### The angle of elevation of the top of a tower from the two points $P$ and $Q$ at distances of $a$ and $b$ respectively from the base and in the same straight line with it are complementary. Prove that the height of the tower is $\sqrt{ab}$ where $a > b$.

Step by Step Explanation:
1. Let $AB$ be the tower of height $h$ and $\angle APB$ be $\theta.$
As $\angle APB$ and $\angle AQB$ are complementary angles, $\angle AQB = 90^\circ - \theta.$

The image below represents the given situation.
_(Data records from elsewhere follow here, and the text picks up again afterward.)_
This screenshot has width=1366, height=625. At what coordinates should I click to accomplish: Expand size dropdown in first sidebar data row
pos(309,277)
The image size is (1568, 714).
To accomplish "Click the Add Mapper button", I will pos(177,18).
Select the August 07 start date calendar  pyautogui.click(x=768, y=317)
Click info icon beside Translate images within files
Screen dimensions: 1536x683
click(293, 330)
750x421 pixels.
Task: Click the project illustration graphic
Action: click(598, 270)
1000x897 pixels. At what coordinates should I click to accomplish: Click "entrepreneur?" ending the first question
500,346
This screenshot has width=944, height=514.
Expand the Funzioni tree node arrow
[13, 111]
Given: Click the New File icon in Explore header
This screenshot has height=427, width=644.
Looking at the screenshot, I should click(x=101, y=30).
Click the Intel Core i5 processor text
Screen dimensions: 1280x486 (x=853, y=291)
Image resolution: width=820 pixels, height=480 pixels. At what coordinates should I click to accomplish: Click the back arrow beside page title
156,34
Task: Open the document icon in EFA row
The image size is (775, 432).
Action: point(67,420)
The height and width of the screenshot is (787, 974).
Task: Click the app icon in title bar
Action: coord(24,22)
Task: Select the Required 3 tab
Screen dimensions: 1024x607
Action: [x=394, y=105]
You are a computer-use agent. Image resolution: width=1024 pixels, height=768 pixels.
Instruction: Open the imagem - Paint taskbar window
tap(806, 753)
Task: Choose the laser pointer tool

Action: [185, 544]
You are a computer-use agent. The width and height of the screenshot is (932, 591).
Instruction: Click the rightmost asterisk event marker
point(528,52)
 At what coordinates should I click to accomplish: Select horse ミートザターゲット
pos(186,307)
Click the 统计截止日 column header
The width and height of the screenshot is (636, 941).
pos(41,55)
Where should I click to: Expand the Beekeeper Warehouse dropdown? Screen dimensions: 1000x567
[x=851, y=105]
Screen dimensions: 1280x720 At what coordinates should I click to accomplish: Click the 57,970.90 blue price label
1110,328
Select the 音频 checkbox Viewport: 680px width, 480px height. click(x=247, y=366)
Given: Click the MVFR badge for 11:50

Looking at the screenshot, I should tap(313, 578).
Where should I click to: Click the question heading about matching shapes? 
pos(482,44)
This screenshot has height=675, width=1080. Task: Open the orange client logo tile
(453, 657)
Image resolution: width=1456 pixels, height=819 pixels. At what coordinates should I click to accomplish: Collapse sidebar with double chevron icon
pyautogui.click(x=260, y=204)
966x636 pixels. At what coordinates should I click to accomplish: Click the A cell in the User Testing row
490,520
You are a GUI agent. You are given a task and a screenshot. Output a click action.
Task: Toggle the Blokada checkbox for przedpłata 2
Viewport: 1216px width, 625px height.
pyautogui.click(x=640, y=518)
2. Now, from right-angled triangle $APB$, we have \begin{aligned} & \tan \theta = \dfrac { AB } { PB } \\ \implies & \tan \theta = \dfrac { h } { a } \\ \implies & h = a \tan \theta && \ldots \text{(i)} \end{aligned}
3. Now, from right-angled triangle $AQB$, we have \begin{aligned} & \tan(90^\circ - \theta) = \dfrac { AB } { BQ } \\ \implies & \cot \theta = \dfrac { h } { b } && [\tan(90^\circ - \theta) = \cot \theta] \\ \implies & h = b \space \cot \theta = \dfrac{ b } { \tan \theta } && \ldots \text{(ii)} \end{aligned}
4. On multiplying $eq \space \text{(i)}$ and $eq \space \text{(ii)}$, we get \begin{aligned} & h^2 = ab \\ & h = \sqrt{ab} \end{aligned}
5. Therefore, the height of the tower is $\sqrt{ab}$.